▶ TASK ITEM: Find the word "computer" in the listing, and copy out each line where it turns up.

▶ PROVIDED INFORMATION:
————

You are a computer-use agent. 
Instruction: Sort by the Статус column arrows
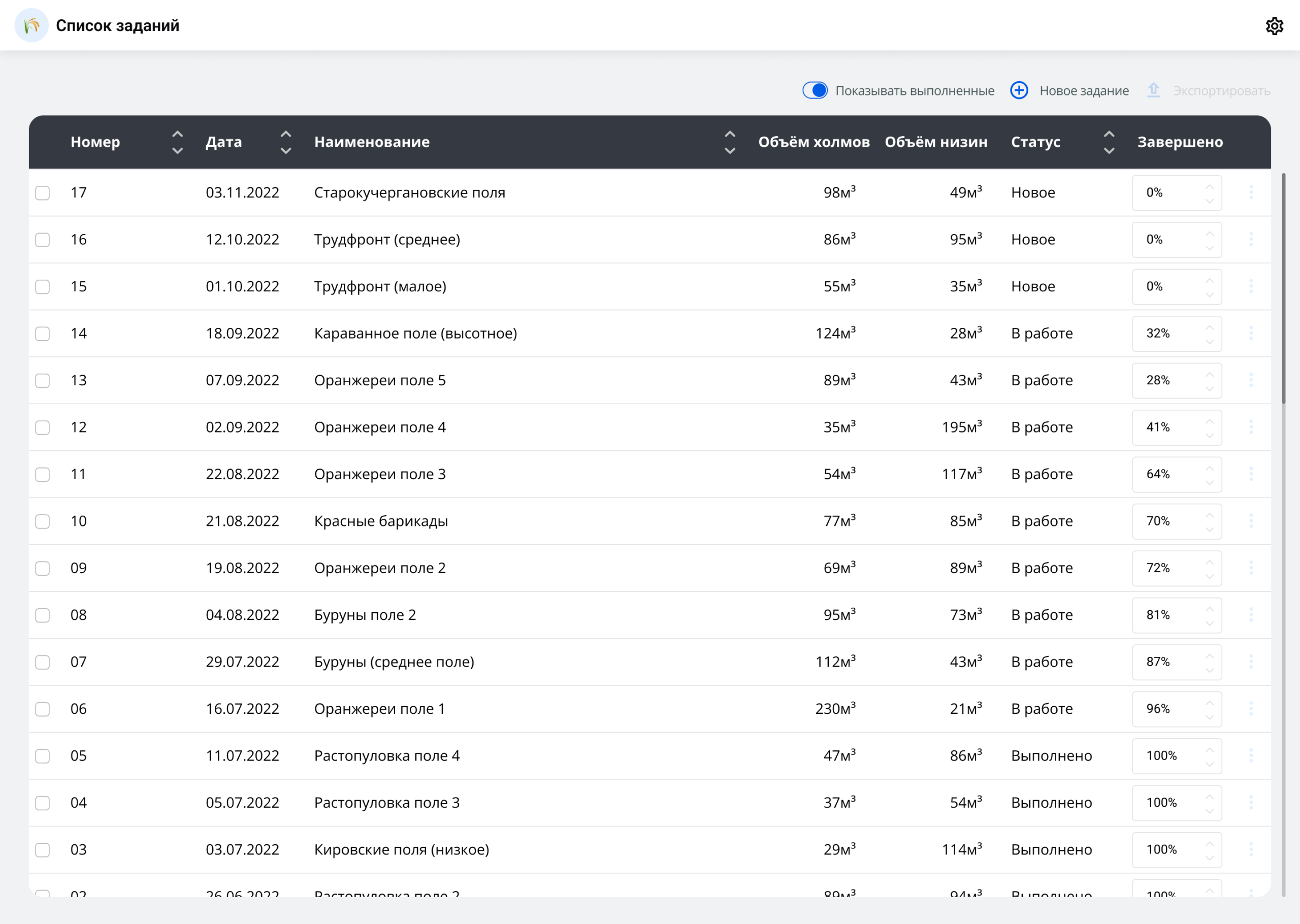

————

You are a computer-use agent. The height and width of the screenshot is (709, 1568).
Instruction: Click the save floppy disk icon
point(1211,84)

————

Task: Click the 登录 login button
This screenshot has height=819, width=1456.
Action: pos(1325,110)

————

▶ WORKED SOLUTION:
You are a computer-use agent. 
You are a computer-use agent. The height and width of the screenshot is (709, 1568).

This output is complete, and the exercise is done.